Paraguay es un buen ejemplo de adaptación al cambio climático. Es un gran productor de energía limpia. Itaipú y Yacyretá juegan un papel más que importante en la región para llegar al objetivo. Hablé con sus autoridades, con la Seam, la Fundación Moisés Bertoni. Quizás Itaipú va a participar en París del lado de los eventos privados. En la parte pública, el Gobierno está preparando su contribución nacional que pensamos estará listo antes del final de setiembre.

–Ese conflicto que tiene Occidente con Rusia, las sanciones económicas, ¿eso no va a influir en las decisiones?

–No se puede desconocer que eventos exteriores pueden tener su influencia sobre la atmósfera en un encuentro de este tipo.

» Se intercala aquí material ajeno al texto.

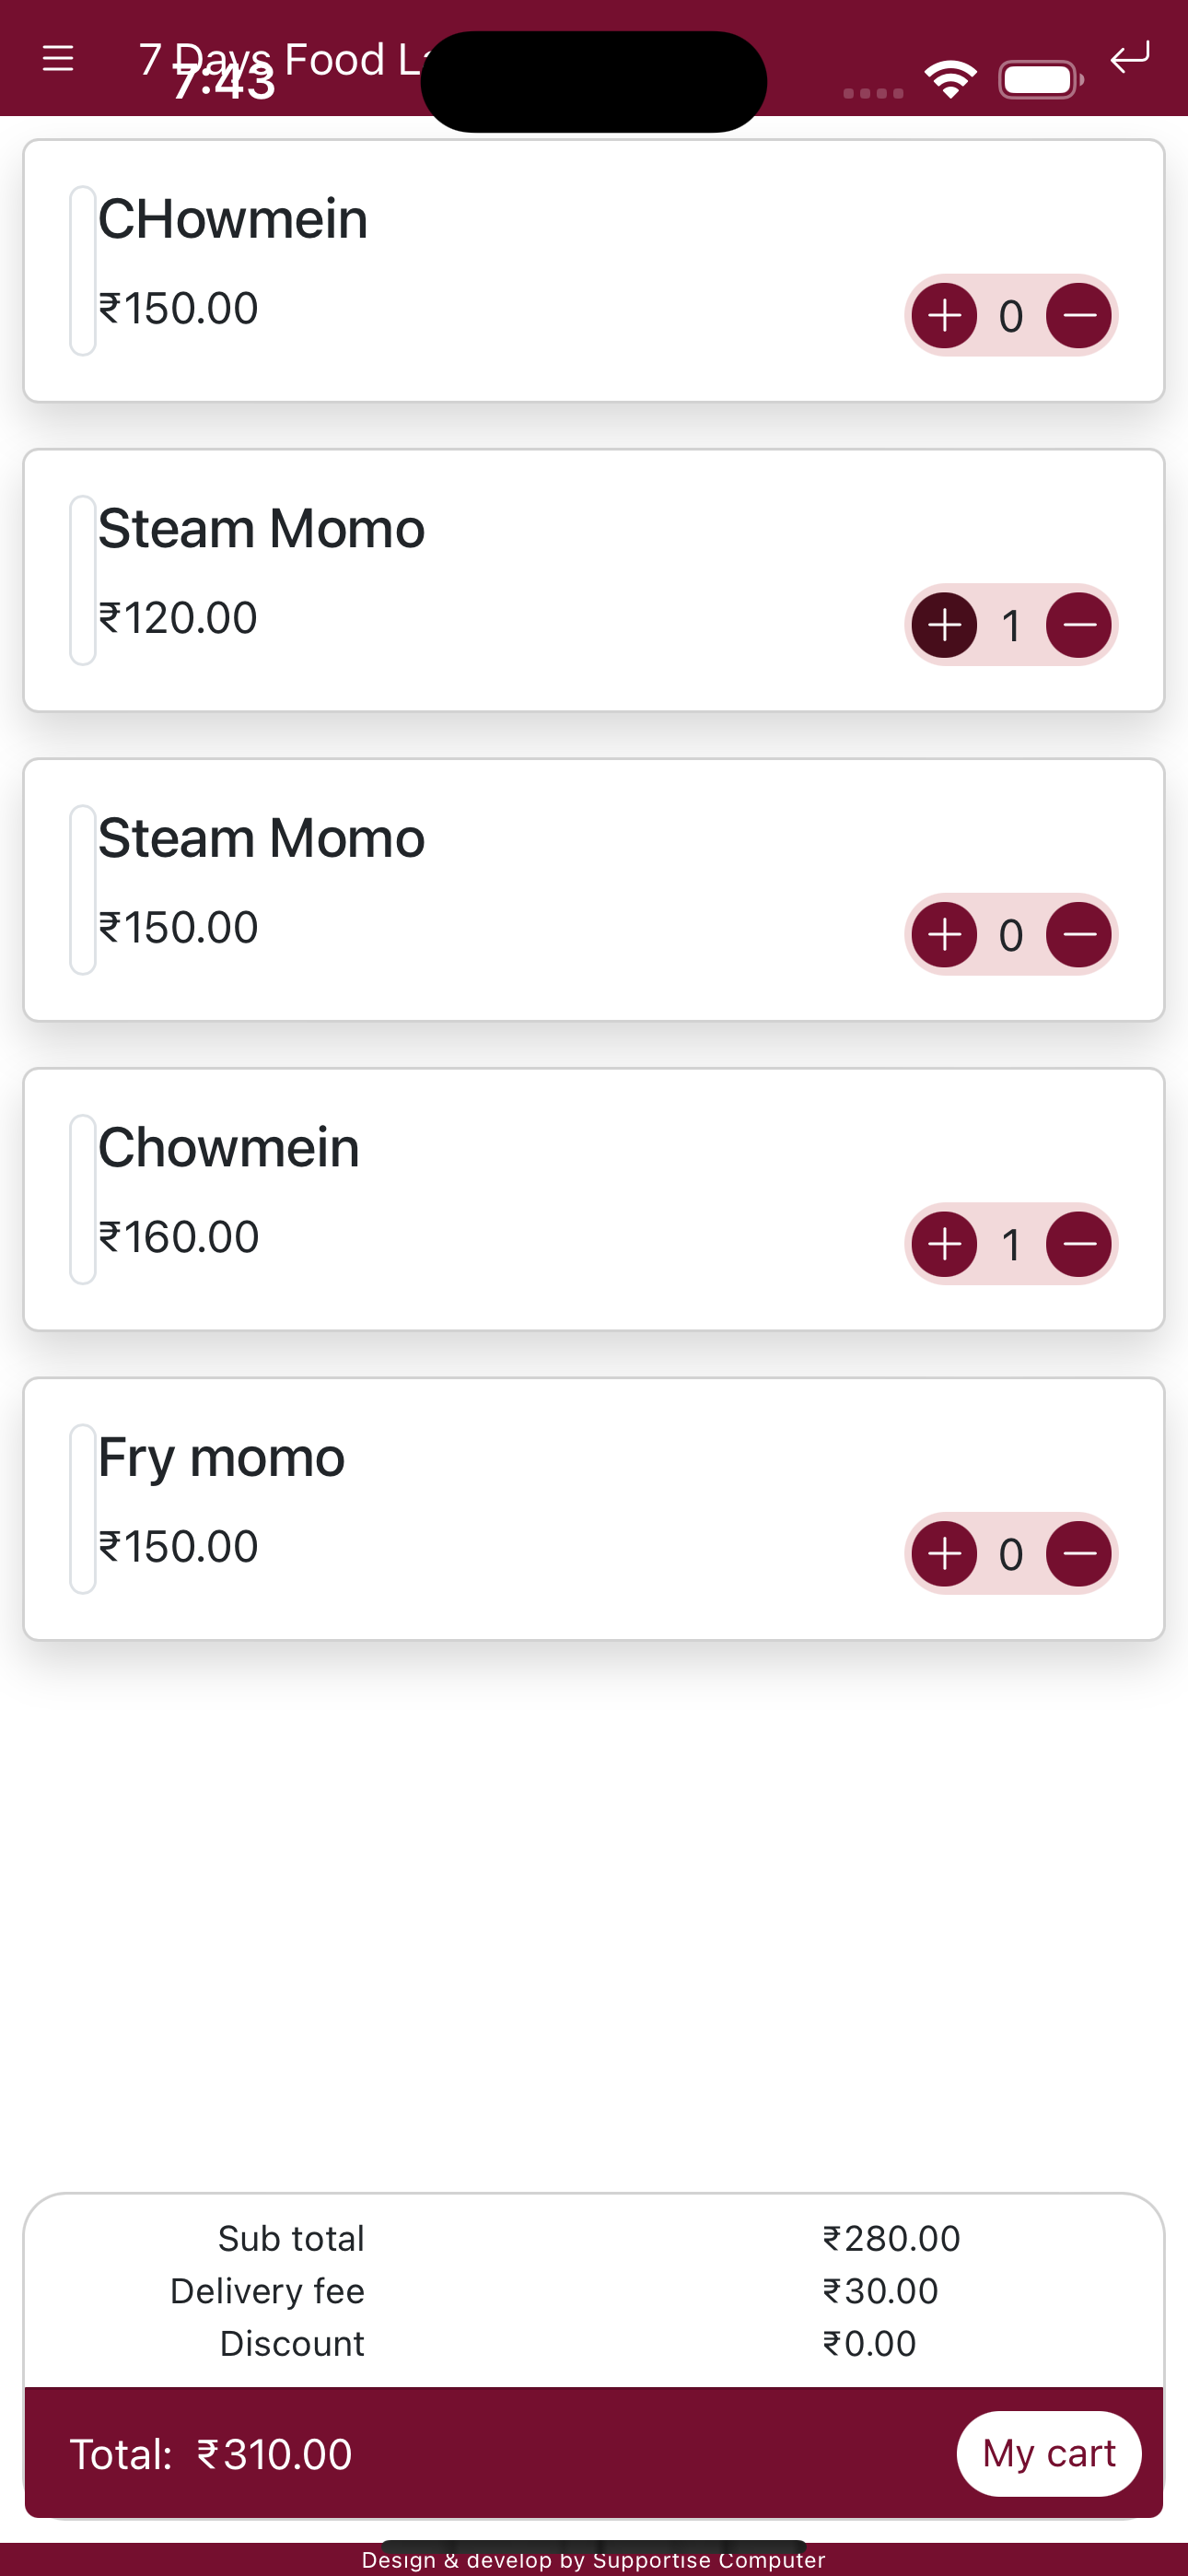Remove one Steam Momo at ₹120.00
1188x2576 pixels.
[1078, 625]
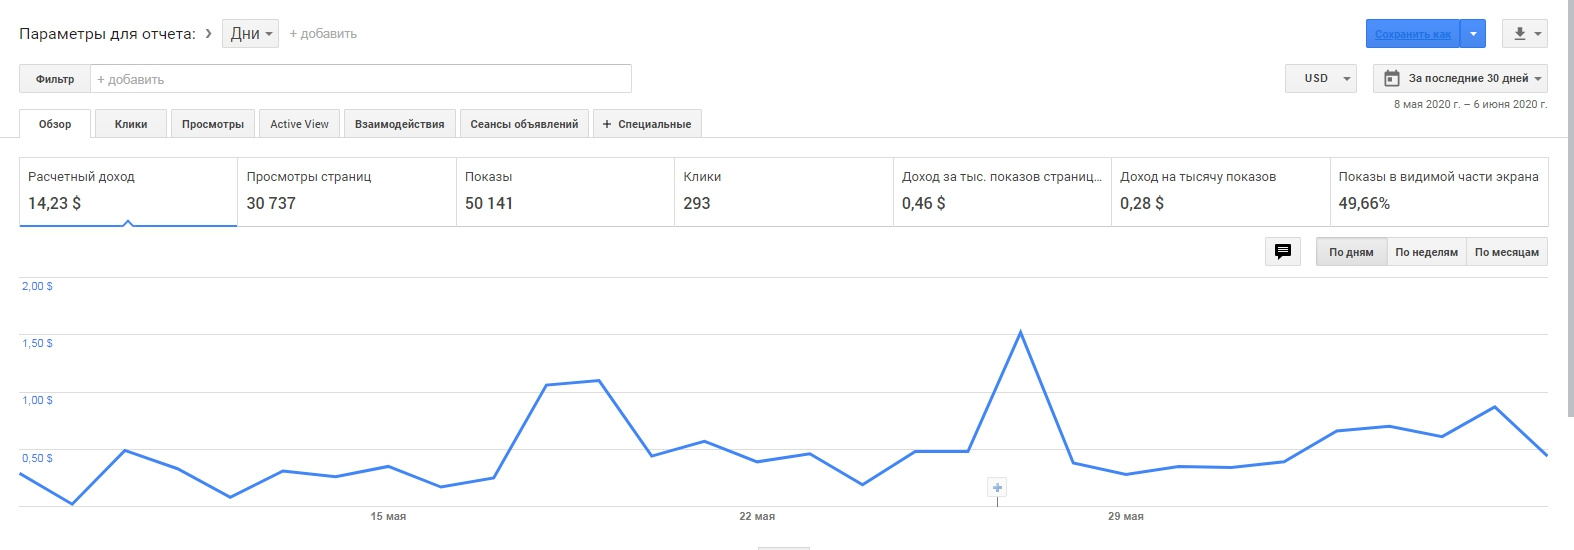Click the + добавить dimension link
1574x550 pixels.
pos(323,34)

Habrá 50.000 personas reunidas. Pero nadie se puede tomar como rehén el futuro del planeta. Esta reunión no es para que vayan grupos de gladiadores a mostrar sus músculos. El cambio climático es un fenómeno no natural originado por la actividad humana. Los miembros de la comunidad científica están todos de acuerdo.

–¿Usted escuchó hablar de la encíclica (Laudato si) del papa Francisco sobre el tema?

–Su esfuerzo es una ayuda fundamental para esta causa. Para sus reflexiones, él toma uno por uno los puntos sobre los cuales la comunidad científica y los diplomáticos trabajan. Las grandes religiones y los grandes movimientos de expresión humana confirman que esto no es una broma. Vamos al precipicio. Lo que queda de la vida será insoportable. Hoy vemos refugiados políticos, económicos, producto de las guerras. Muy pronto veremos los refugiados climáticos tratando de entrar tal vez a Paraguay para salvarse de la hecatombe, y nadie los podrá parar.